Ubisoft is sick of toxicity in its games, and to combat it, it’s whipping out the banhammer as a “first step” in getting the playerbase under control.

“Starting next week, we will be implementing an improvement on the system we have been using to ban players that use racial and homophobic slurs, or hate speech, in game,” the company told Rainbow Six Siege players on Reddit over the weekend. “The bans for this will fall within the following durations, depending on severity” – that’s everything from two days to a permanent ban. “Any language or content deemed illegal, dangerous, threatening, abusive, obscene, vulgar, defamatory, hateful, racist, sexist, ethically offensive or constituting harassment is forbidden.”

Moreover, toxicity-related bans will be broadcast via global message for all to see.

As Kotaku points out, Rainbow Six Siege in particular has a long history of toxicity that’s become a perpetual subject of angst among the community, such that players have been begging for Ubisoft to do something about it so that chat is usable for non-toxic players again.

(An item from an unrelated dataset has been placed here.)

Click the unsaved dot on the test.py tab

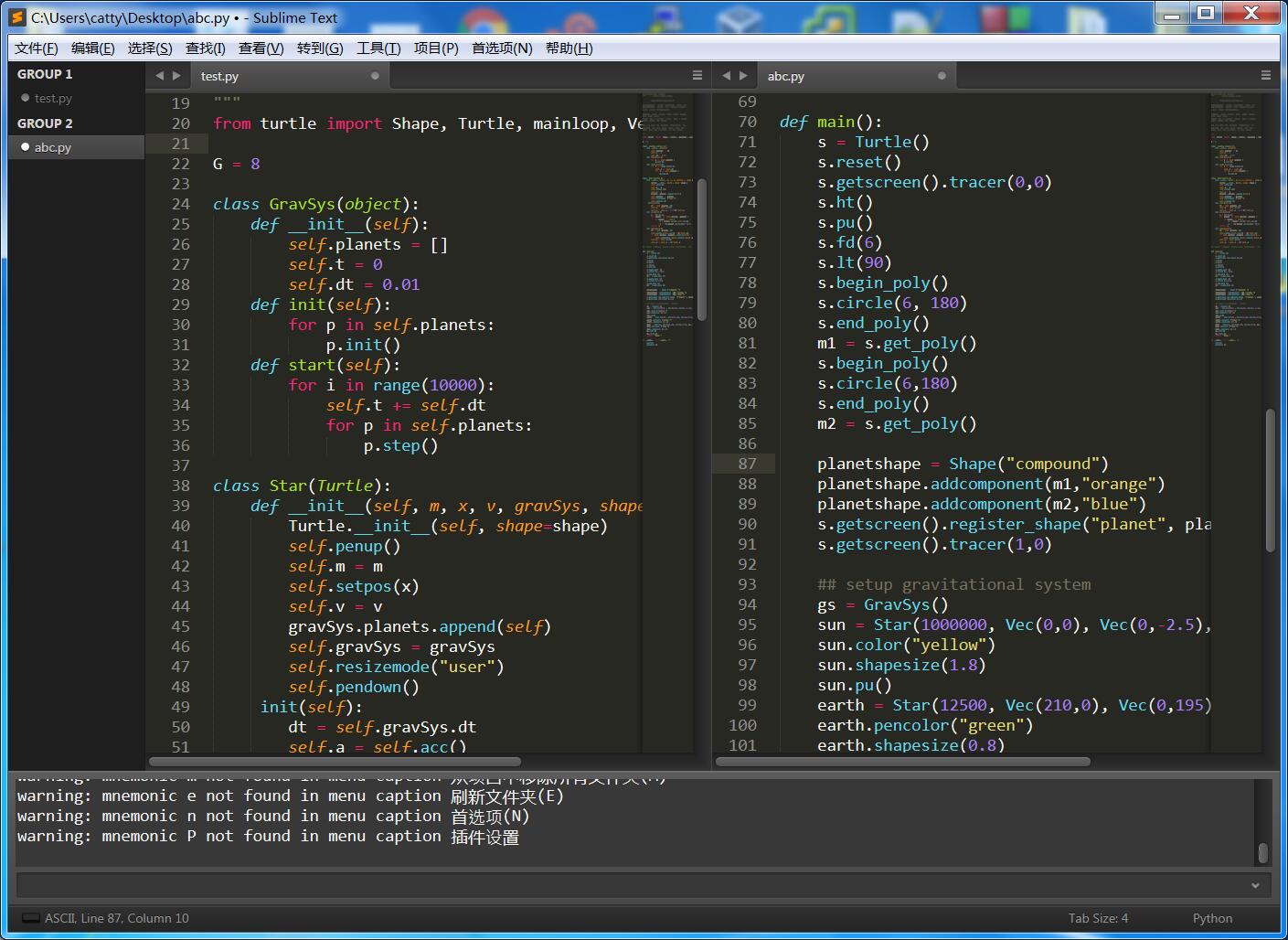coord(375,76)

Meanwhile, over in Overwatch land, Blizzard is finding itself confronted by a brand-new ESPN article calling out the studio for doing nothing about an Overwatch League player’s nasty comments. “No response from Overwatch League to Taimou’s use of gay slurs on stream” blares the headline. During an incident that took place in January, Dallas Fuel pro player Taimou was caught openly using homophobic, racist, and ageist language toward other players. Apparently it’s not even the first time the Fuel’s dealt with its players being awful, and it’s unclear right now what the team and Blizzard are planning to do about it (a report back in January was allegedly already dismissed by Blizz support). As our readers are surely well aware, Blizzard has been very vocal about thwarting Overwatch toxicity, but skepticism among players and watchers remains high.